He’s No Toad (the Wet Sprocket) Saturday But He’ll Play Some TTWS Songs

Glen Phillips’ voice rises an octave when he mentions Toad the Wet Sprocket. The vocalist-guitarist of the band with the unwieldy name is thrilled that the group came back for a reunion tour two years ago.
Things have gone so well that the act is working on a new album. “We’re very excited about that,” Phillips said. “It could be out later this year and that will be something since we haven’t made an album in 16 years.”
Even though Phillips is ecstatic about his band’s reformation, he can’t help but go back on the road by his lonesome. Phillips, who will perform Saturday at the Tin Angel, is perhaps most at home on solo tours.

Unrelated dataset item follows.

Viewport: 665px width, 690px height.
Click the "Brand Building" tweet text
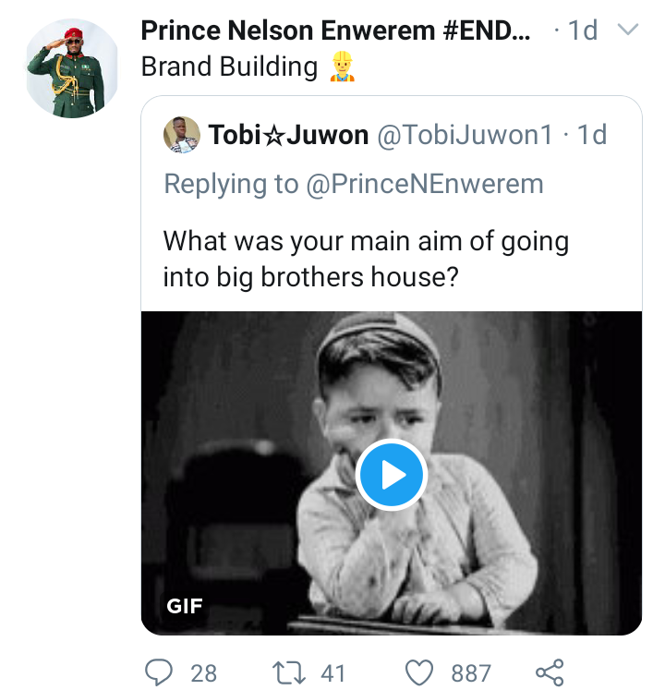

“That might have something to do with the fact that it’s what I’ve done for the last 15 years,” Phillips said while calling from his Santa Barbara home. “I’m ready to go out there and look at 40 different songs posted on the floor and just feel the room and see where I go. That’s the kind of stuff I like. I enjoy living in the moment. Phillips solo and Toad the Wet Sprocket songs are earnest, reflective and sometimes sweet slices of innocuous pop-rock.
Toad the Wet Sprocket enjoyed considerable success during the ‘90s. The band had a number of hits such as ‘All I Want’ and ‘Walk on the Ocean.’
“It was great having hits,” Phillips said. “But every critic who loved the bands we loved, hated us. It was agony in some ways. We didn’t get as much respect as I thought we deserved. We were a major label band that did what we wanted. We had autonomy. We were always an organic band and there are a lot of bands today that aren’t that way. I think that’s why Jack White and the Black Keys are so popular. They play great raw rock and people are drawn to it and they don’t know why. They want that primal rock. They want to experience musicians, who can actually play their instruments.”
After playing some solo dates, it’s time for Phillips to focus on his band, which isn’t quite the same as it was during its hey day.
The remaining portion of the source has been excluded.